The skilled artisans hired to complete the work probably would have felt honoured to have such a huge project on which to work. Carved bas relief, sculpture, and the intricate pietra dura, or inlay work in several colours, is integral to the architecture of Shah Jahan's time, but when you consider that they also worked in intense heat for much of it, then it is not hard to imagine how difficult it must have been for them too.

In the cool and hushed tomb area, light streams through a mesh of perforated marble. The logistics of creating even this is bewildering. While photographs may be taken outwards, none is permitted of the tombs. Shah Jahan lived only 13 years after the mausoleum was completed and he lies in a tomb here beside his wife.

The grounds are so extensive, that there are many places where people can sit and rest. Time to reflect on the beauty. Time to count the blessings of still being able to explore such a place over 350 years after it was built.

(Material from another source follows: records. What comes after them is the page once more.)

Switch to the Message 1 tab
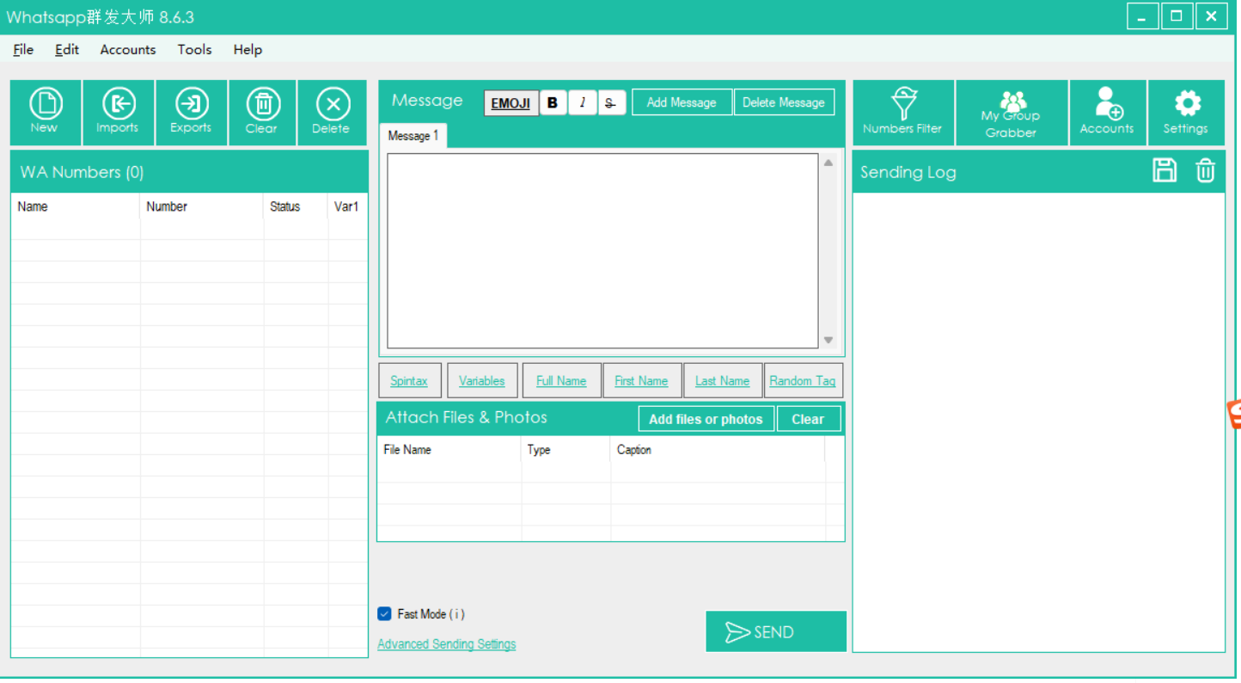The height and width of the screenshot is (683, 1241). [x=413, y=136]
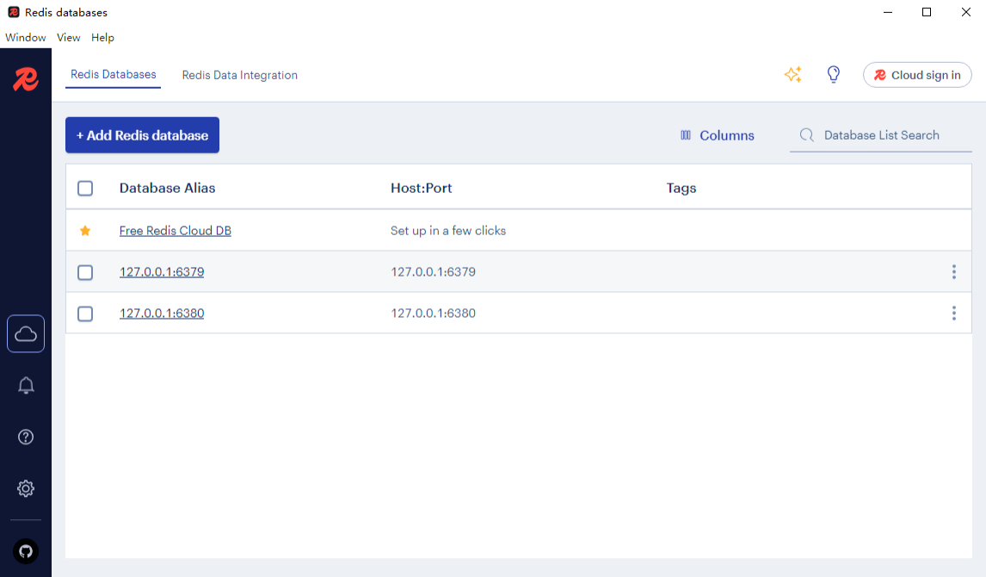
Task: Open the GitHub repository icon
Action: click(26, 551)
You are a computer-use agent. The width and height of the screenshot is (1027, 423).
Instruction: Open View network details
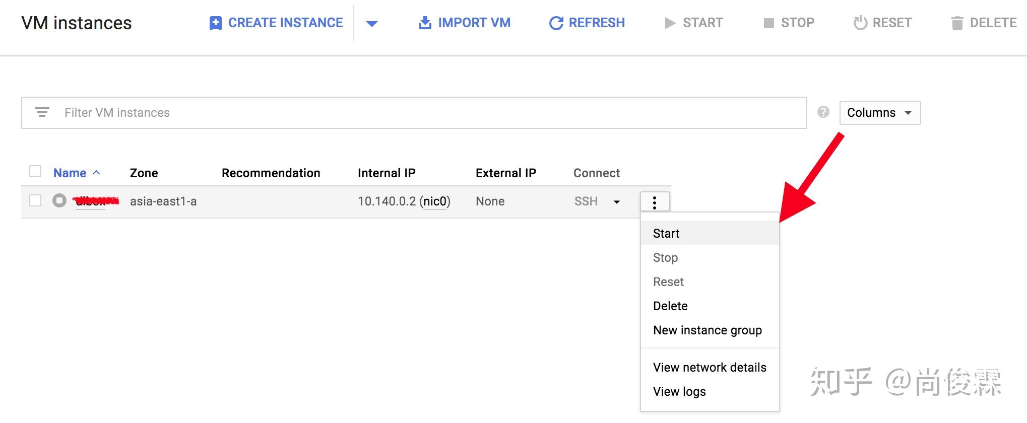(710, 367)
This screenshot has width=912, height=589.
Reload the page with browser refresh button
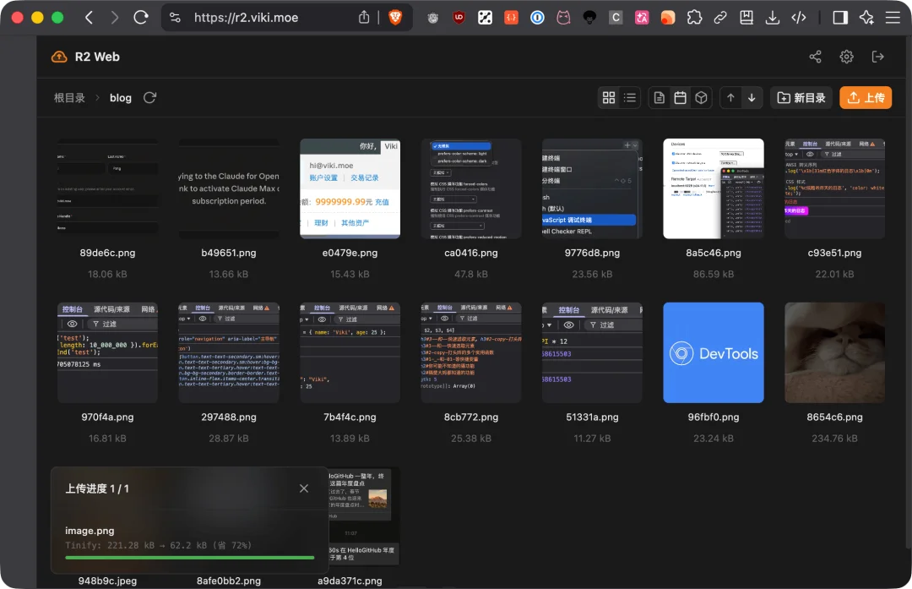pos(141,17)
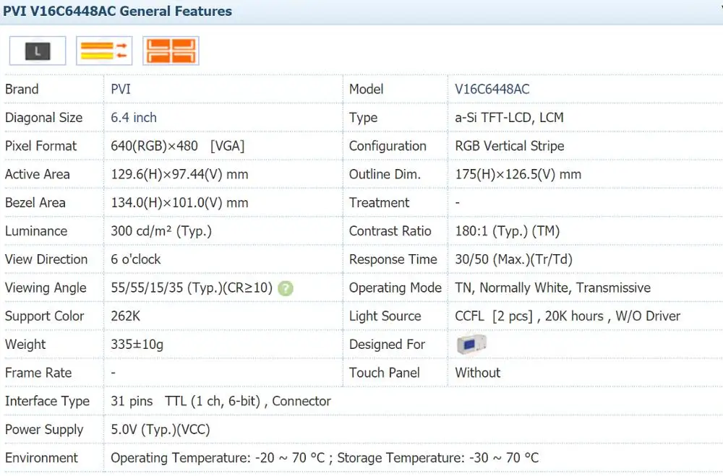The height and width of the screenshot is (476, 723).
Task: Click the 5.0V power supply value
Action: [160, 429]
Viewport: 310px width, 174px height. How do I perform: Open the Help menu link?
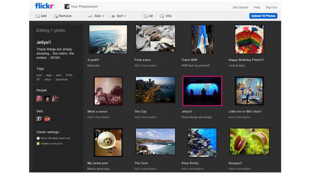(x=257, y=7)
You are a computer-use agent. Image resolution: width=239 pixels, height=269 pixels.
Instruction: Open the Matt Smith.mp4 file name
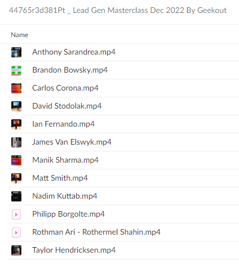60,178
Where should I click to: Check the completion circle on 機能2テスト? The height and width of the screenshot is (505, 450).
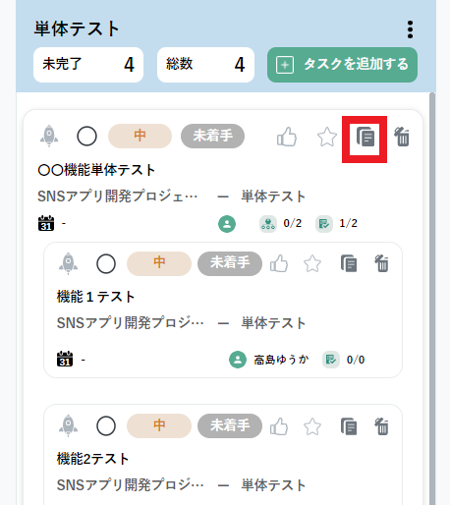[x=106, y=425]
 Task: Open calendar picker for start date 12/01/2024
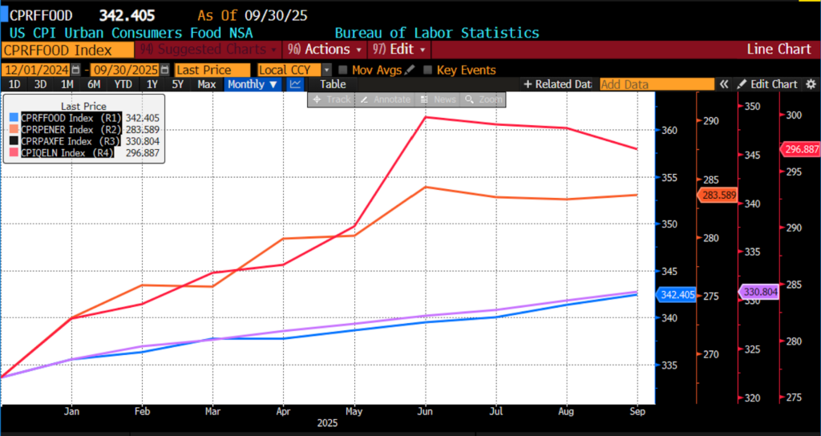(76, 70)
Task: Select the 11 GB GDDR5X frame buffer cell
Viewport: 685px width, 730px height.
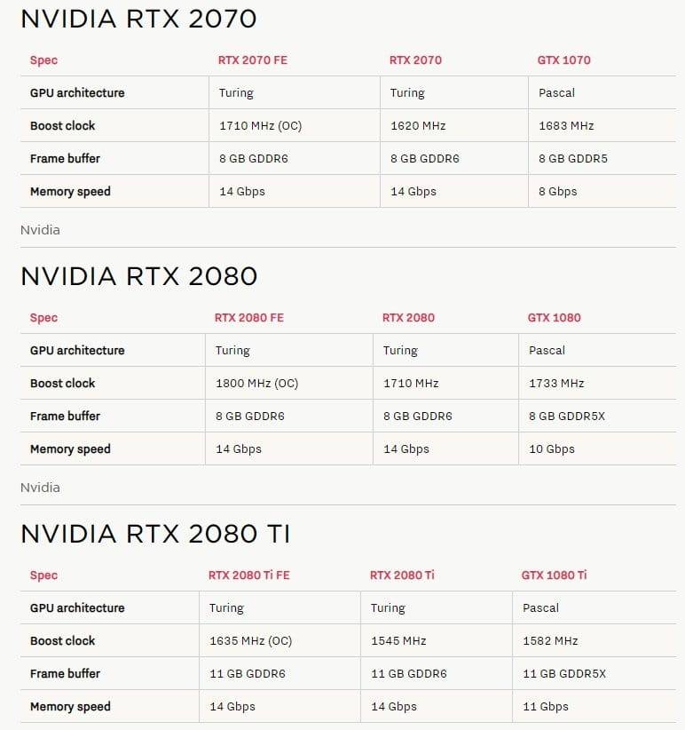Action: pyautogui.click(x=564, y=674)
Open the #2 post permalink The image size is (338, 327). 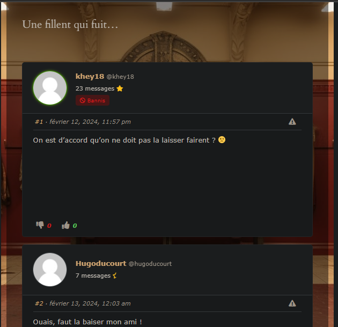[x=39, y=303]
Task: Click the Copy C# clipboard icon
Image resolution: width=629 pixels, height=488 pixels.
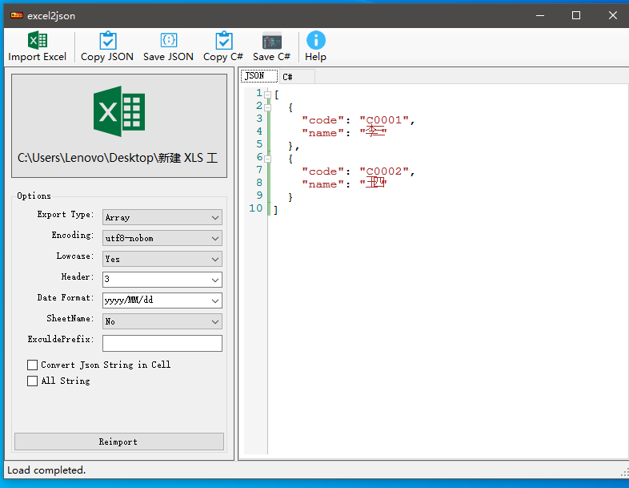Action: [x=223, y=41]
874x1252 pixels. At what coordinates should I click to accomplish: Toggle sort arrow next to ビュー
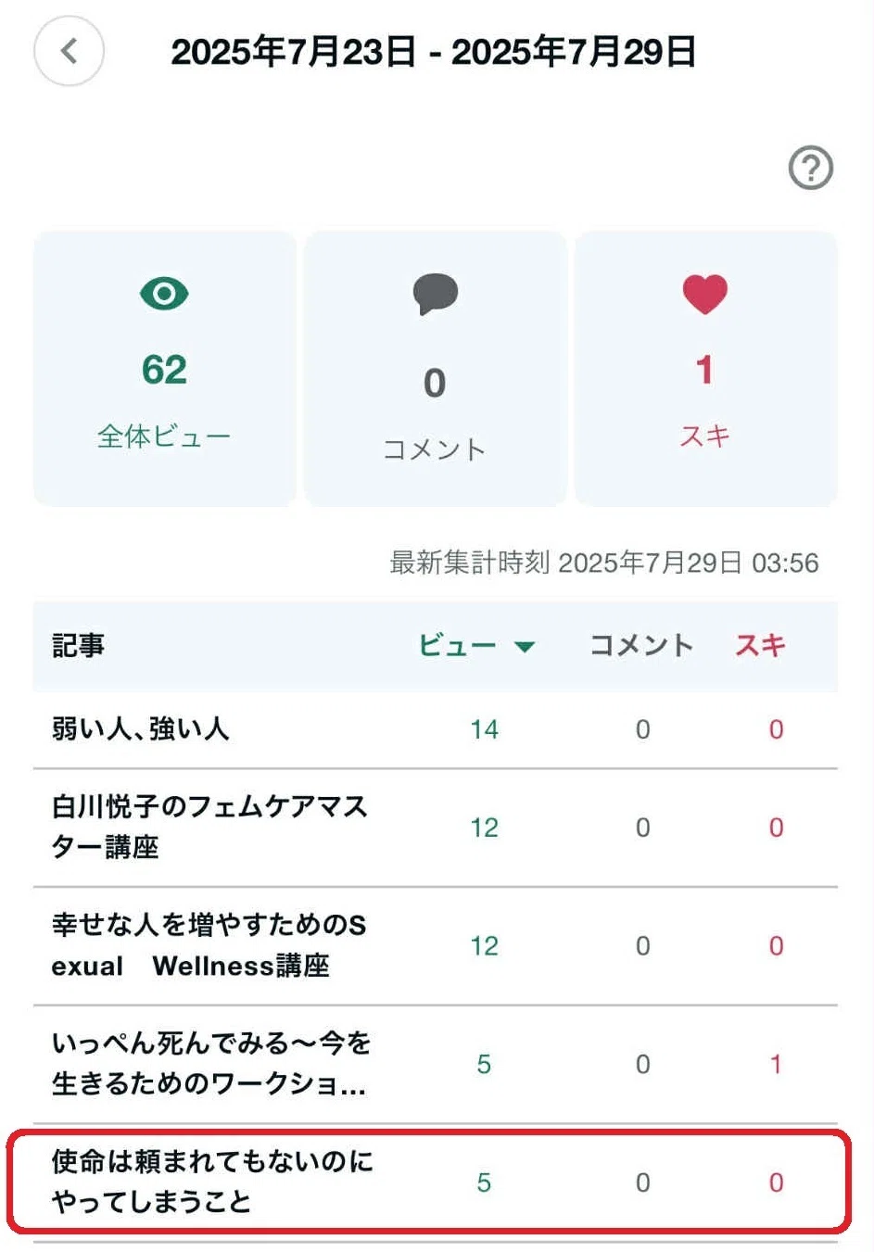click(x=525, y=647)
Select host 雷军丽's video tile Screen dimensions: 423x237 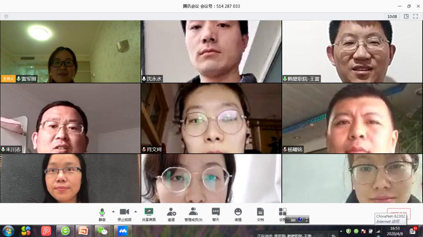(70, 52)
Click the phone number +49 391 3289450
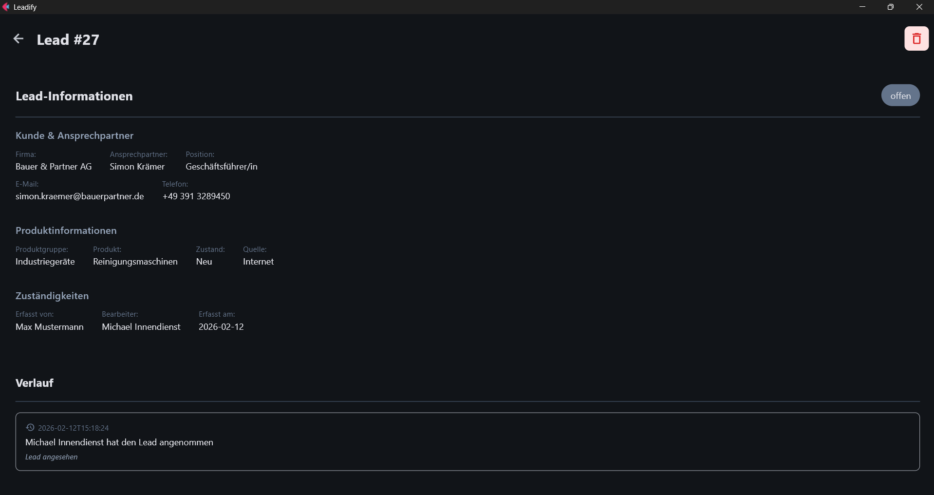This screenshot has width=934, height=495. tap(196, 196)
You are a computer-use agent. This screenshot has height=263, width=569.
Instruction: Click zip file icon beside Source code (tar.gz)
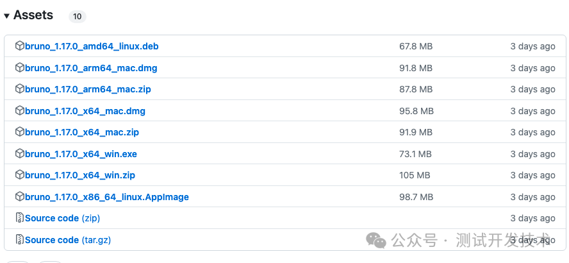[20, 240]
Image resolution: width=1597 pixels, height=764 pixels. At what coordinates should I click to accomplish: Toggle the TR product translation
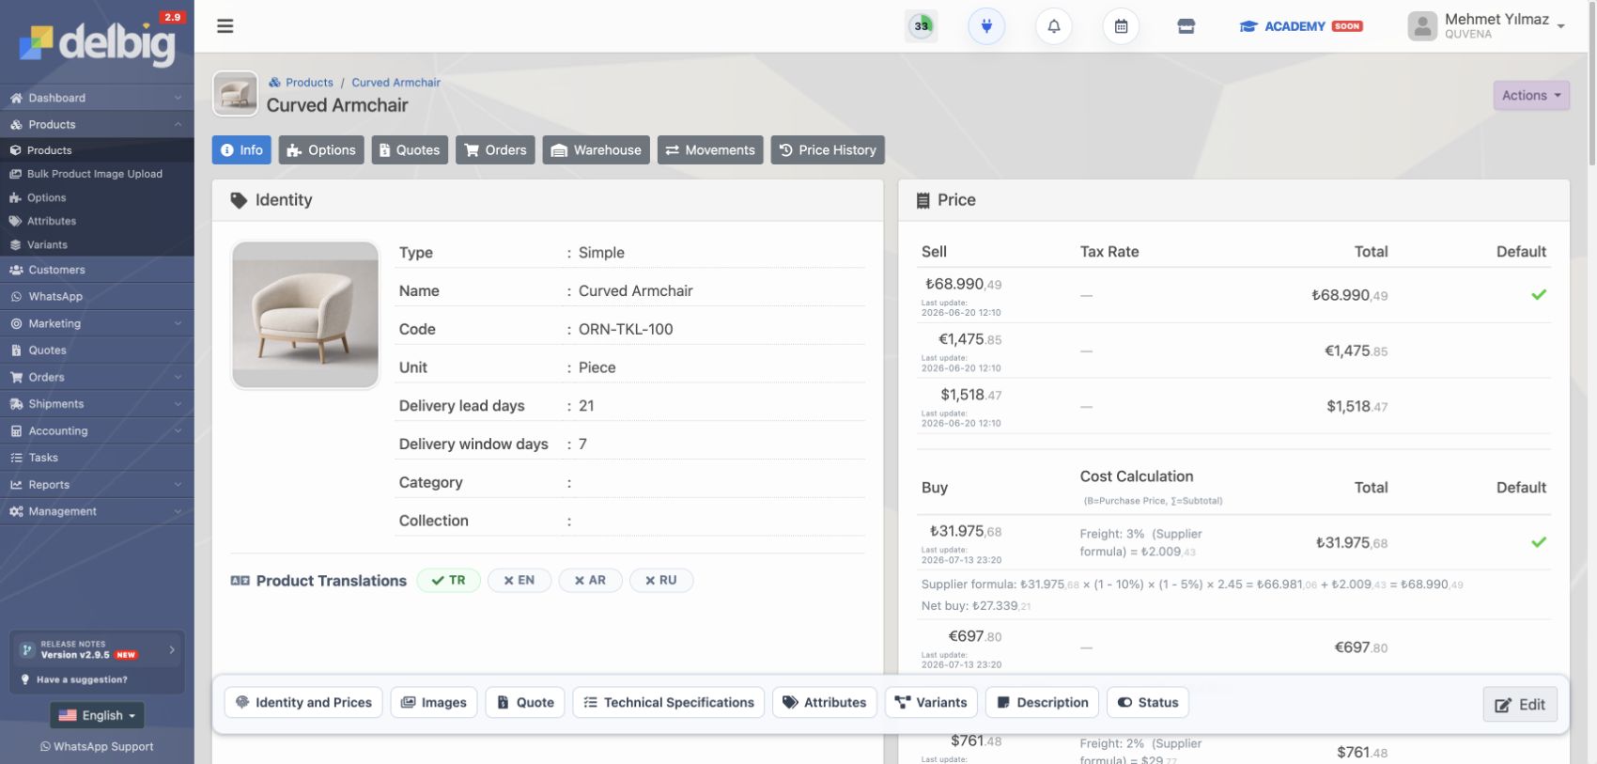(448, 581)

Shah Jahan had the Taj Mahal created as the mausoleum for his second wife, Mumtaz Mahal, who tragically died in childbirth. That was in 1631. The Shah was was so heartbroken the story is that his hair and beard turned white overnight. It took 22 years, 22,000 workers and tonnes of priceless materials to complete this flawless work. And yet, as you walk around it, it seems impossible to believe that such a work of art and skill could have been planned and executed so quickly!

One gruesome postcript to the building of the Taj Mahal is that it is said the Shah ordered that the hands or thumbs of some of the workers who had laboured on the building were to be amputated - in order that the glory and perfection could never be repeated.

Despite the endless numbers passing through the entrance gates, there are still places of stillness and emptiness, like this side corridor. Away from the shimmering marble and watercourses, here is the austere face of Moghul architecture, invoking images of Morocco and the Middle East.

Not far away on the banks of the Yamina River, the Red Fort built by Emperor Akbar in 1565 predates the Taj Mahal by almost a century. It is built of the glowing red sandstone of the area and was originally a military fort. All entry is via the massive Amar Singh Gate.

Shah Jahan's life was not a happy one. Bereaved, by the loss of the love of his life, he was imprisoned just five years after the Taj Mahal's completiion, in 1658. Ironically he was delivered to the fort.for imprisonment after his own son seized power, and even more cruelly he was forced to live out his days in the Octagonal Tower (Mussanman Burj) which offered uninterrupted views of his equisite labour of love.

The fort's double walls are around 20 metres high, and now offer the ideal promenade for visitors wishing to see both the fort and the Taj Mahal across the river plain. The interior of the fort is open and plainer than the Taj Mahal because its purpose was very different. There are interminable cloisters and arches, carved pediments, stairs, pavilions and courtyards for various uses such as the ladies' bazaar where merchants (also female) came to sell goods to the ladies of the court. Despite the tourists it is easy to slip back into imagining life as it was - that is, until the sounds of a train, or an ambulance siren on the road far below, wafts up.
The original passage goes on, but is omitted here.